Top of RECORDS SUPPLIED

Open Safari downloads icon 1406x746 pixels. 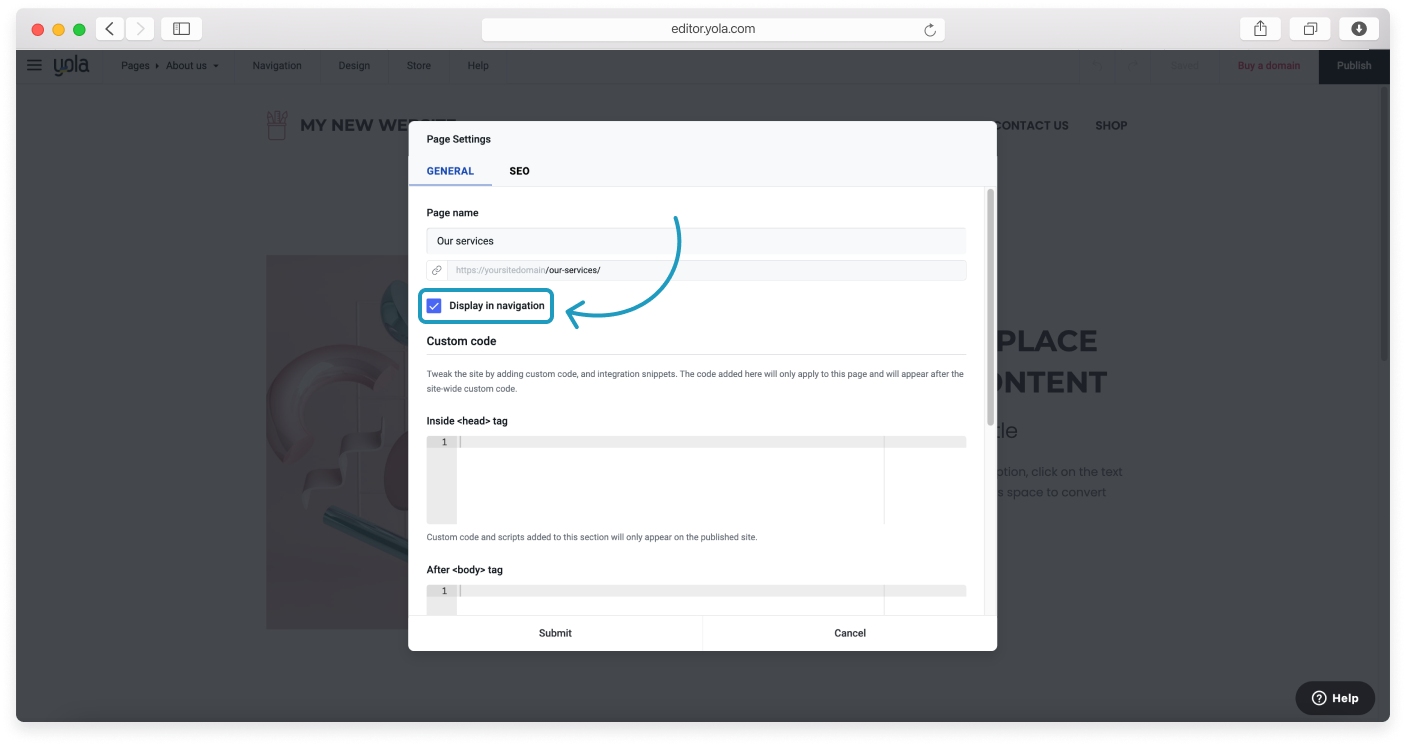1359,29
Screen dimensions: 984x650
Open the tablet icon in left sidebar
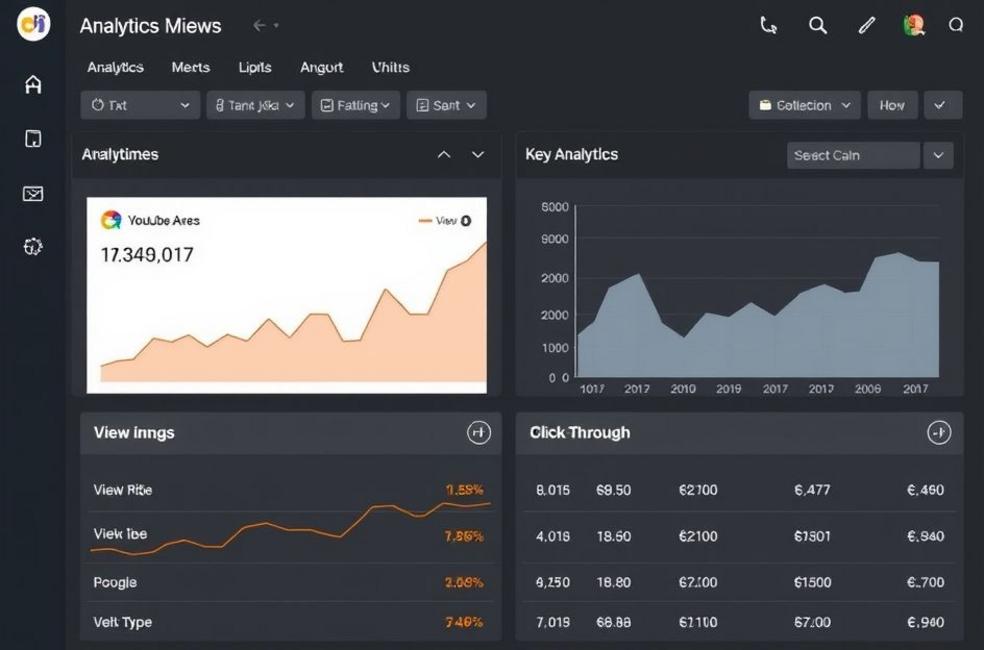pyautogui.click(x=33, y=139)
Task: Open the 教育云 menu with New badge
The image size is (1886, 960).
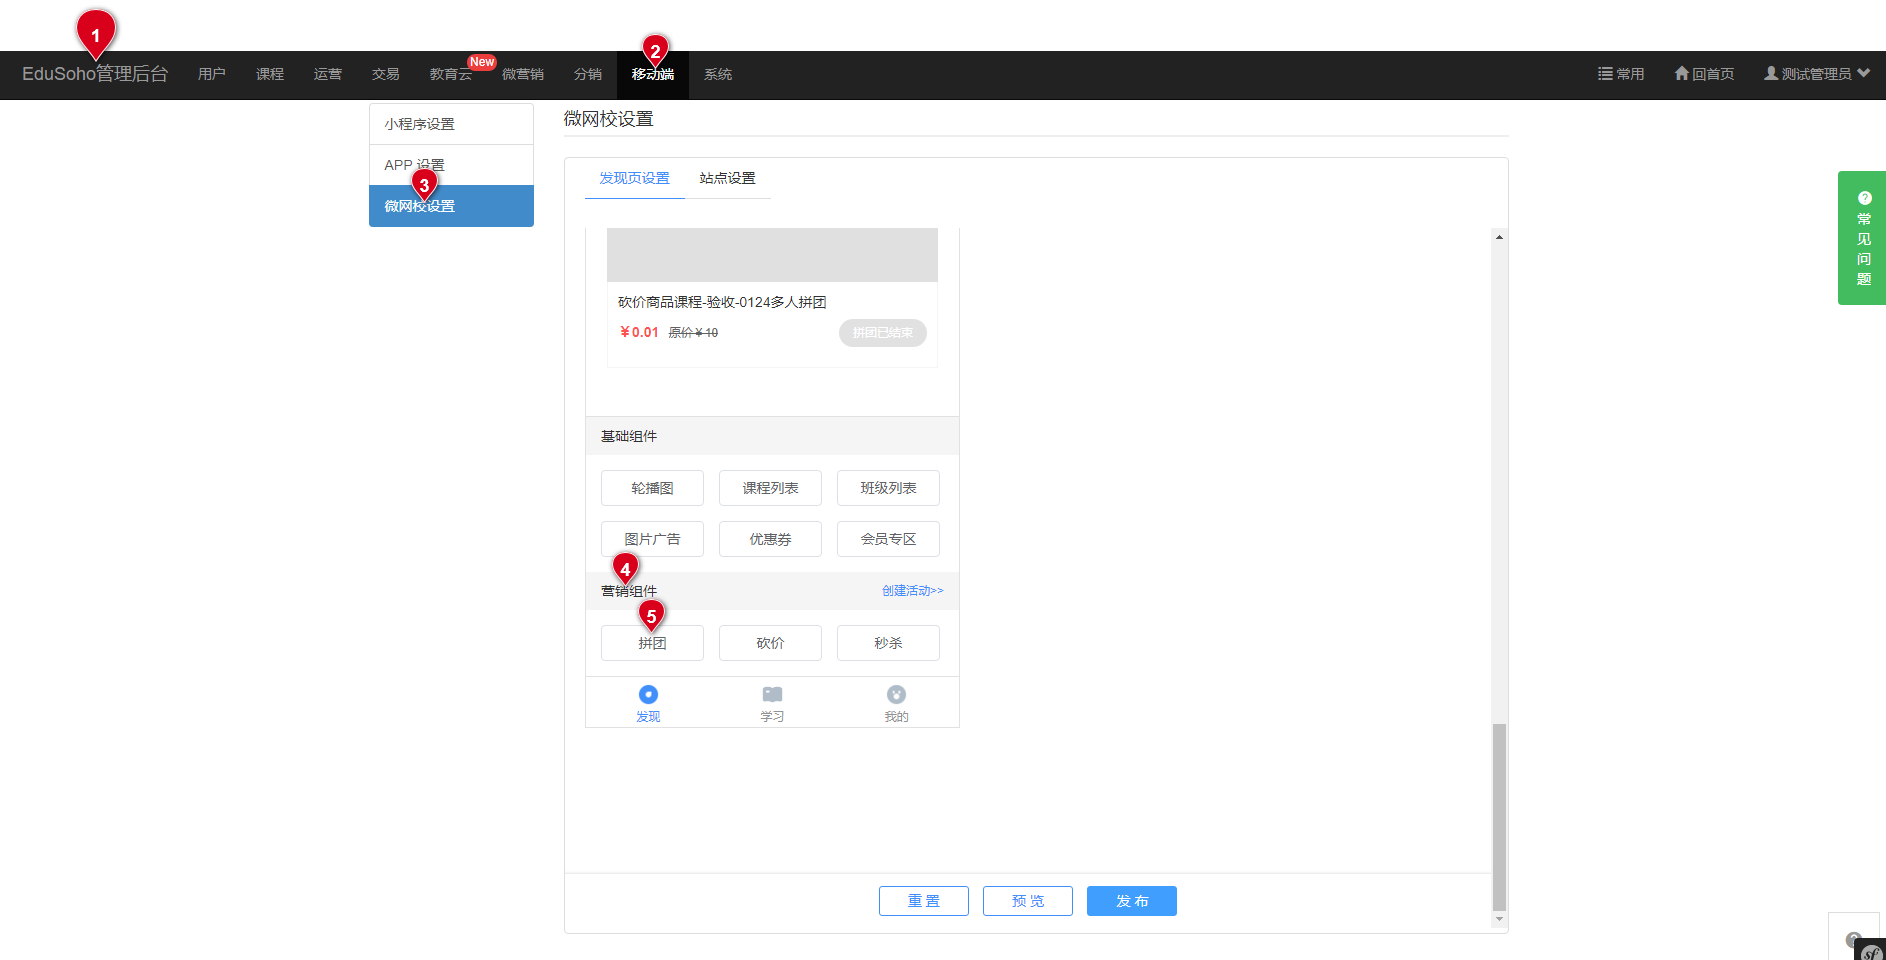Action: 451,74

Bottom of RECORDS SUPPLIED

TASK STATEMENT
Your answer must be the exact lines from the one containing "Screen dimensions: 984x650" through the last line of the records above, with both included and no pictures.

RESPONSE FOR THIS EXERCISE
Screen dimensions: 984x650
Open the tablet icon in left sidebar
pyautogui.click(x=33, y=139)
Task: Open the 教育云 menu with New badge
The image size is (1886, 960).
Action: 451,74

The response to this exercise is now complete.